Document extract:

»»

# K-Means¶

The K-Means algorithm solves clustering problem by partitioning $$n$$ feature vectors into $$k$$ clusters minimizing some criterion. Each cluster is characterized by a representative point, called a centroid.

 Operation Computational methods Programming Interface Training Lloyd’s train(…) train_input train_result Inference Lloyd’s infer(…) infer_input infer_result

## Mathematical formulation¶

### Training¶

Given the training set $$X = \{ x_1, \ldots, x_n \}$$ of $$p$$-dimensional feature vectors and a positive integer $$k$$, the problem is to find a set $$C = \{ c_1, \ldots, c_k \}$$ of $$p$$-dimensional centroids that minimize the objective function

$\Phi_{X}(C) = \sum_{i = 1}^n d^2(x_i, C),$

where $$d^2(x_i, C)$$ is the squared Euclidean distance from $$x_i$$ to the closest centroid in $$C$$,

$d^2(x_i, C) = \min_{1 \leq j \leq k} \| x_i - c_j \|^2, \quad 1 \leq i \leq n.$

Expression $$\|\cdot\|$$ denotes $$L_2$$ norm.

««

Data extract:
»»

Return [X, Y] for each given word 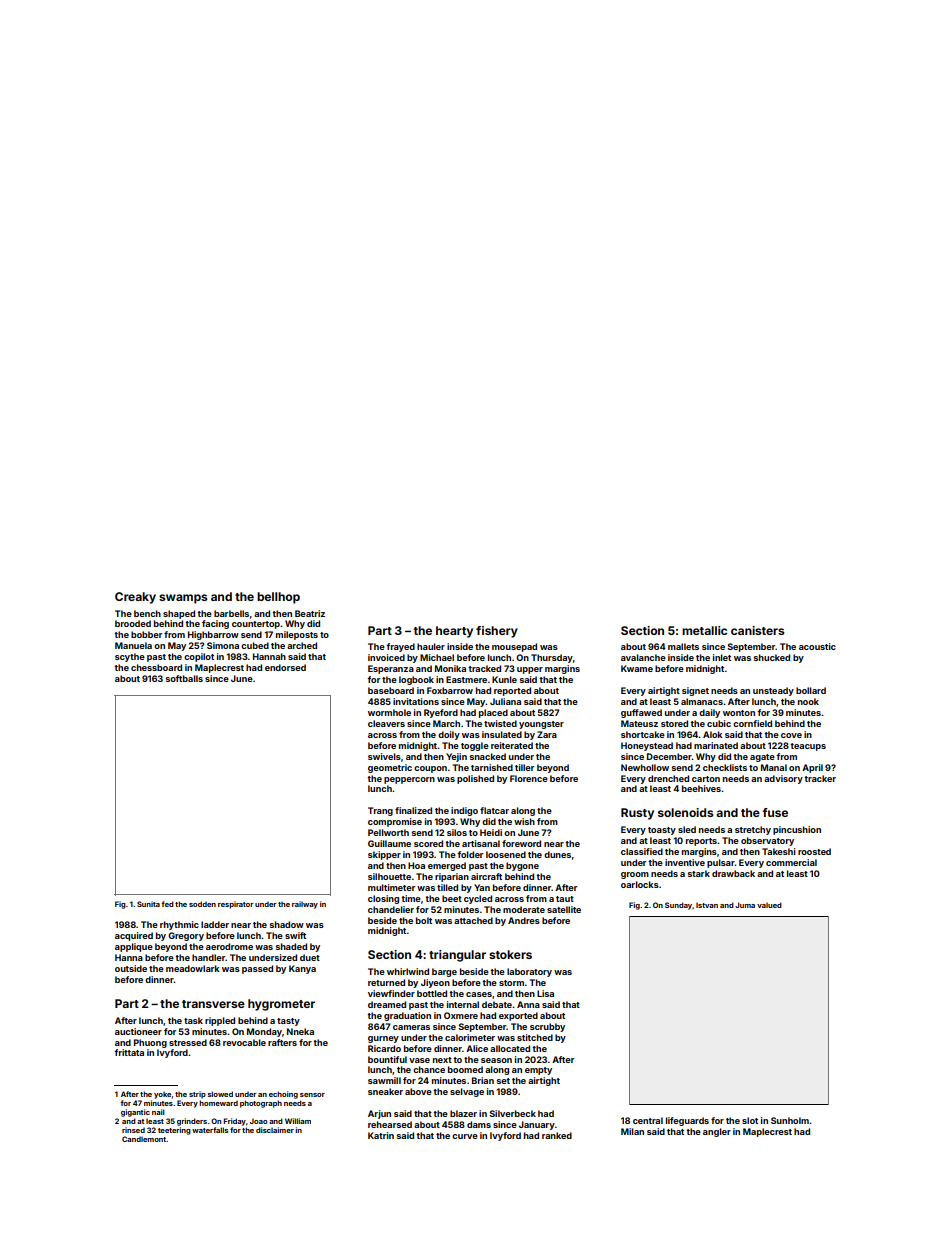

««

Goal:
Reproduce the passage of the K-Means text starting at "### Training¶" and ending at "denotes $$L_2$$ norm.".

The completed task:
### Training¶

Given the training set $$X = \{ x_1, \ldots, x_n \}$$ of $$p$$-dimensional feature vectors and a positive integer $$k$$, the problem is to find a set $$C = \{ c_1, \ldots, c_k \}$$ of $$p$$-dimensional centroids that minimize the objective function

$\Phi_{X}(C) = \sum_{i = 1}^n d^2(x_i, C),$

where $$d^2(x_i, C)$$ is the squared Euclidean distance from $$x_i$$ to the closest centroid in $$C$$,

$d^2(x_i, C) = \min_{1 \leq j \leq k} \| x_i - c_j \|^2, \quad 1 \leq i \leq n.$

Expression $$\|\cdot\|$$ denotes $$L_2$$ norm.